I’ve started with paying attention to high-calorie foods and omitting them. I’d previously ignored the information labels on packaging. I’m now learning a fair bit about how bad some foods are. For some reason I assumed peanut butter on celery was a good snack. And who knew how calorific orange juice is?
I’m not calorie counting, I’m just eating less and choosing foods that are more healthy. Here’s what I’m trying:
- Better breakfasts: I’ve switched from sugary cereals to Shredded Wheat.
- Something sensible for lunch: sushi or a salad instead of a fatty sandwich and crisps.
- No more fizzy drinks at work. The water coolers are nearer my office anyway.
- No more midweek alcohol. I refuse to give up booze on a Friday or Saturday but I can omit the naughty couple of glasses of wine during the week.
- Avoid processed food. Simple way to do this is not to buy them!

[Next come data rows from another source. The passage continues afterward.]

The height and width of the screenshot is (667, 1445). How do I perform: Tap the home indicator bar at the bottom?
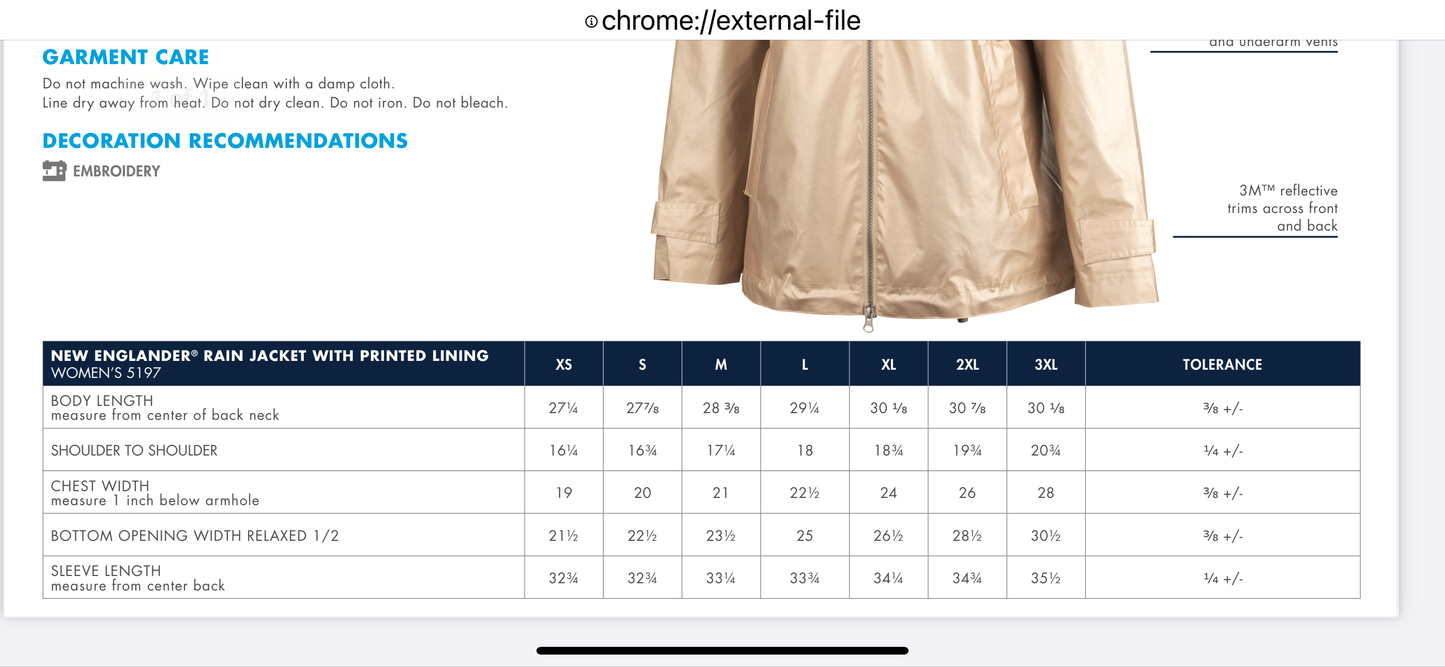pos(722,651)
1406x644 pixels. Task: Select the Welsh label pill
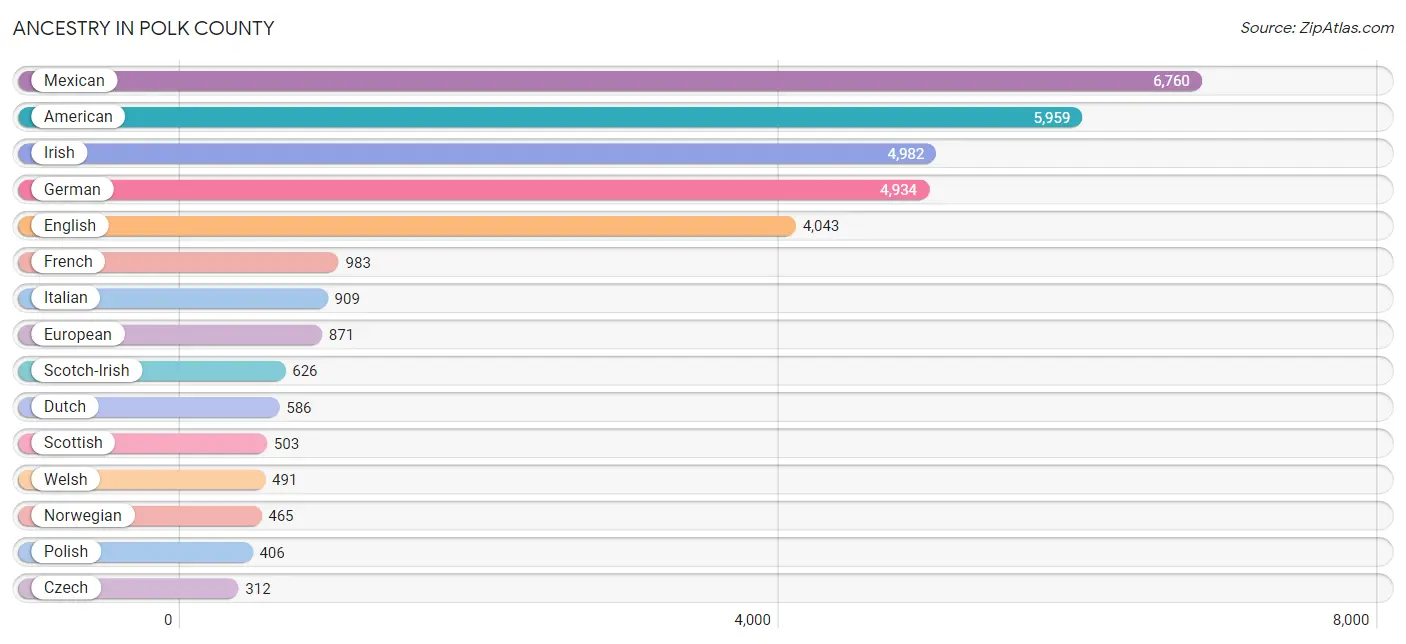click(65, 480)
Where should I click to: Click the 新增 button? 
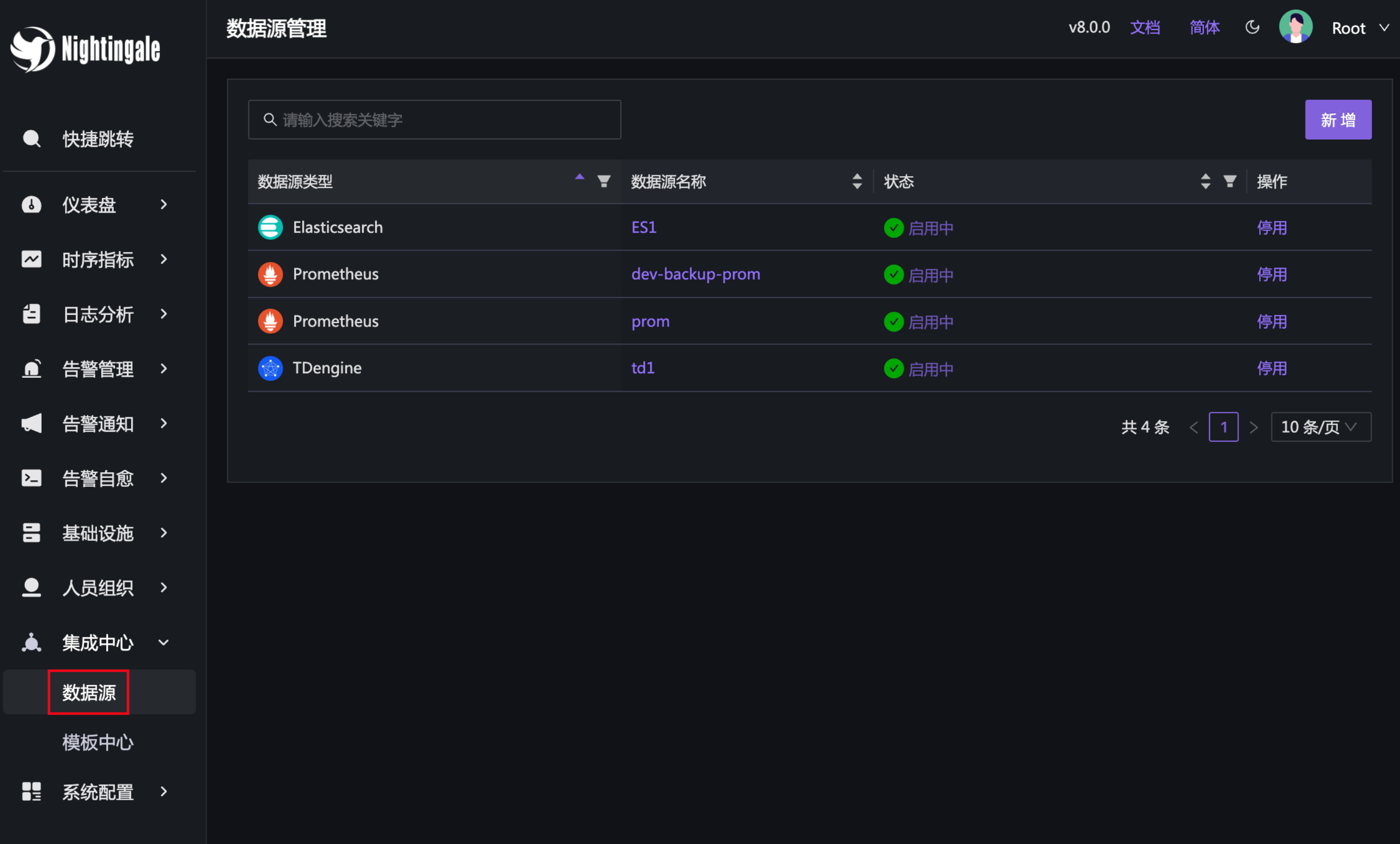point(1338,120)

- Reduce carbohydrates and eat more veg. This is a bit more tricky. What’s left?! I’ve started with cutting out crisps, chips and large quantities of pasta.
- Not eating when I’m hungry. I just drink some water.
And a key for me: I plan on having one naughty/reward day a week. I’m not going to avoid a meal out or pizza with my girlfriend, I’ll just fit the good days around it.
And here’s the fun part. Inspired by Garrett Murray’s Nerdy Adventures in Weight Loss, I’ve bought myself a Withings WiFi Body Scale. When you weigh yourself your data is automatically sent to Withings’ servers. You can then review your progress online or via their iPhone app. It’s also compatible with Tapbots‘ excellent Weightbot which provides glossy charts like the one here.
Part of my new routine when I wake up is to weigh myself and because the scales send the data wirelessly there’s no danger of me forgetting to record my weight. The Withings software can also Tweet your weight every day, but no one wants to see that.
Finding a way of tracking my progress satisfies both my geeky interest in stats, plus keeps me focused on the target. Any slip-ups will stick out and ruin my lovely downward chart.
I’m just beginning this project and by writing about my plans in this article I’m publicly committing myself to try. Witness the fitness! It’s not going to be easy, but I’m hoping it’ll be worth it.